In the beginning God created the heavens and the earth…God saw everything He had made, and indeed it was very good…(Genesis 1:1, 31).
God made man in His own image on the sixth day of Creation. With tender precision and biological perfection, He sculpted man from dirt, breathed physical, emotional, and spiritual life into him, and gave him the intelligence and ability to communicate. God also gifted him with something apart from every other created being—a free will—the capacity to choose right from wrong, good from evil. What a magnificent specimen of a living soul in an untainted personal relationship with his Creator.
But what wrong or evil was there in the idyllic garden setting in which God placed him? All creation in some way had been fashioned for man’s benefit and pleasure. God even created a helper for man who possessed the same attributes, abilities, and capacities, yet who was satisfyingly different in complementary ways. Man was given free reign in the garden with only one prohibition: Don’t eat the fruit of the tree of the knowledge of good and evil, “for in the day that you eat of it you will surely die.”

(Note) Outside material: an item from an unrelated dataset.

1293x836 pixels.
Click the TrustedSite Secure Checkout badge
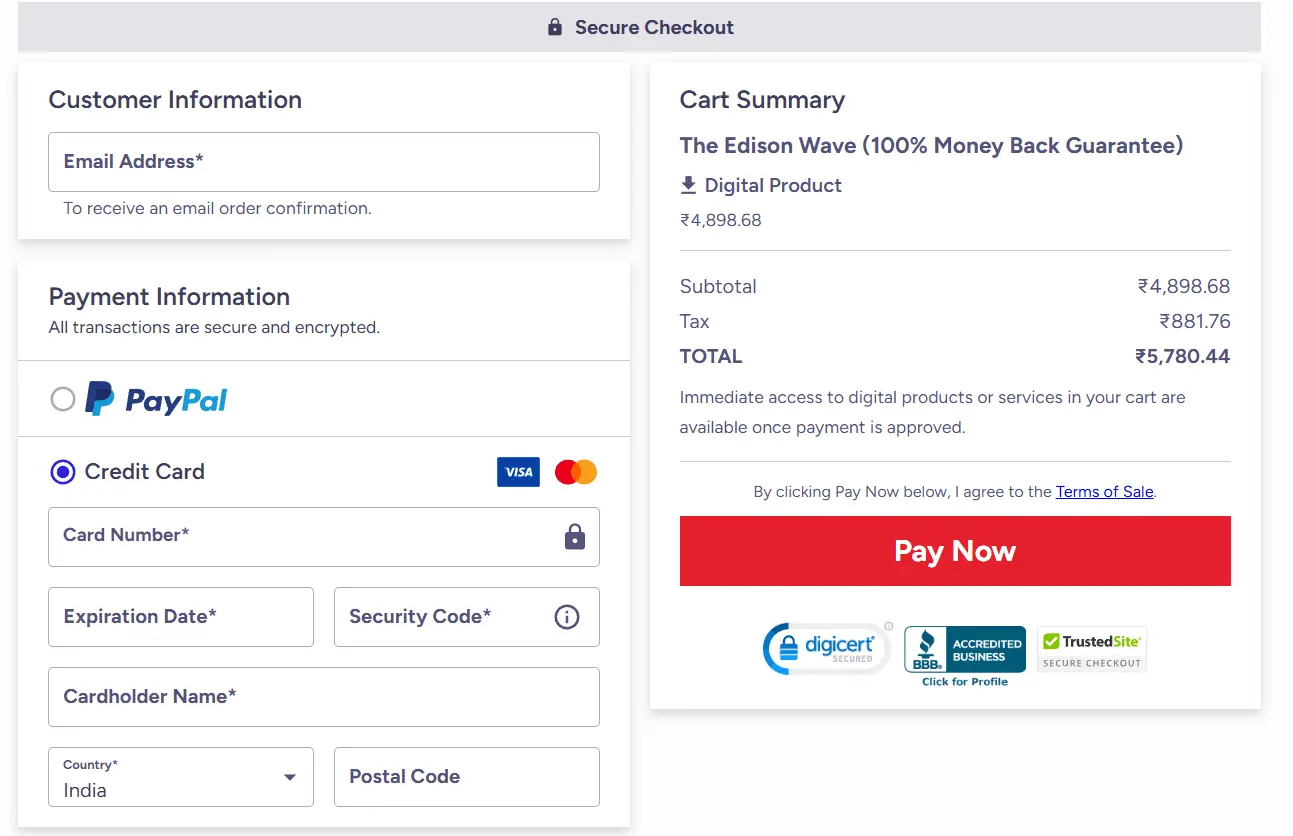coord(1091,649)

Since God had proclaimed all His creation to be good, this tree and its fruit were not evil. The tree was simply the test of man’s free will. It was man’s own self-determination that would be evil and which would bring death. So, given a perfect state in a perfect environment, man willfully committed an act so simple, yet so eternally profound, that it instantly and irreversibly infected the entire universe, separating man from his Creator for all future generations. The warning had become prophecy with the choice to disobey, which was, in essence, the first realization or knowledge of evil. It resulted in the severed personal God-man relationship that no fig leaves, towers of Babel, or animal sacrifices could ever restore. That it was impossible for sinful man to approach a sinless God became humanity’s ultimate dilemma.
God would require a blood sacrifice for the punishment of that sin, but man could never meet the requirement, because the blood of all earthly sacrifices was tainted by the very same sin. With God, though, all things are possible. His personal intervention on man’s behalf in the original garden by providing animal skins for man’s shame was a clue to His divine solution: He Himself, untainted by sin, would graciously step out of eternity and onto the cross to become the acceptable sacrifice for the sins of the world. This incomparable demonstration of God’s unfathomable love (John 3:16) is the only satisfaction to the deep yearning in man’s soul to get back to the garden. No other way will work.
“For God did not send His Son into the world to condemn the world, but that the world through Him might be saved” (John 3:17). That, indeed, is good news. And every generation has had the same choice–still simple and still eternally profound.